| SOURCE DATA |
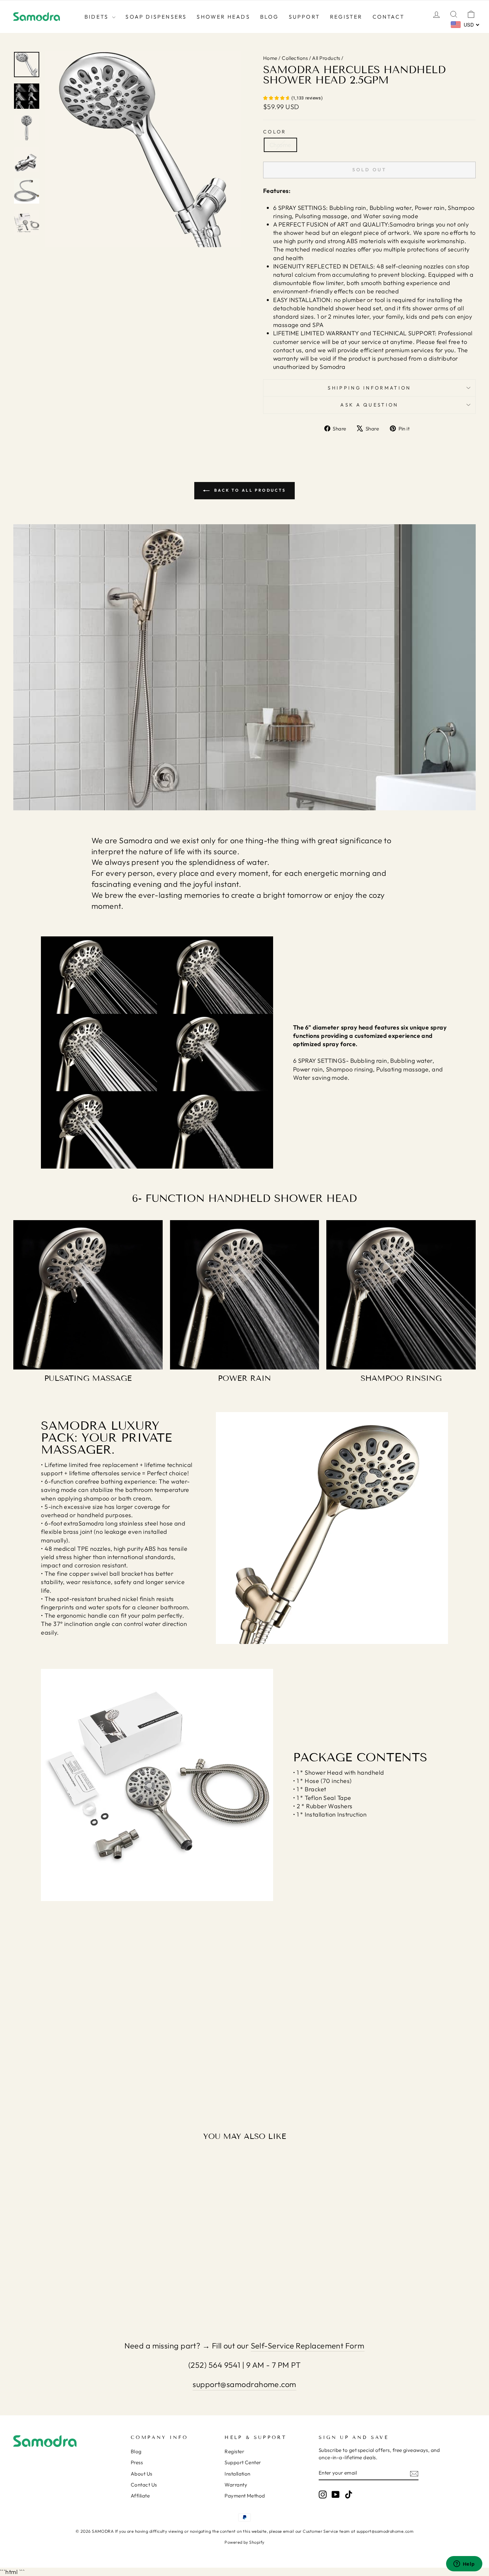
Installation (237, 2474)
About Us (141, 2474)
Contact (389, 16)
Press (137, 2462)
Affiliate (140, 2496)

==

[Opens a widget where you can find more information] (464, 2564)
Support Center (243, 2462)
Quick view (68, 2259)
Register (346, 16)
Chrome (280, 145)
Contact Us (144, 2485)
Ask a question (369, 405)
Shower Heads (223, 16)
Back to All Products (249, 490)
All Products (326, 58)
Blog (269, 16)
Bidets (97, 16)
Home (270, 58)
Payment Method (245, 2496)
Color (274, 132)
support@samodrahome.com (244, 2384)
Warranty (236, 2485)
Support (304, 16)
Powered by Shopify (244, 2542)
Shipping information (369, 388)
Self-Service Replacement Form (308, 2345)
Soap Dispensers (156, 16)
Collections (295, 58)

| HOW TO COMPLETE THIS TASK |
Copy out, word for word, the part of the entries above that begins at the line with "Support Center (243, 2462)" and ends at the line with "Collections (295, 58)", including both.

| RESPONSE AREA |
Support Center (243, 2462)
Quick view (68, 2259)
Register (346, 16)
Chrome (280, 145)
Contact Us (144, 2485)
Ask a question (369, 405)
Shower Heads (223, 16)
Back to All Products (249, 490)
All Products (326, 58)
Blog (269, 16)
Bidets (97, 16)
Home (270, 58)
Payment Method (245, 2496)
Color (274, 132)
support@samodrahome.com (244, 2384)
Warranty (236, 2485)
Support (304, 16)
Powered by Shopify (244, 2542)
Shipping information (369, 388)
Self-Service Replacement Form (308, 2345)
Soap Dispensers (156, 16)
Collections (295, 58)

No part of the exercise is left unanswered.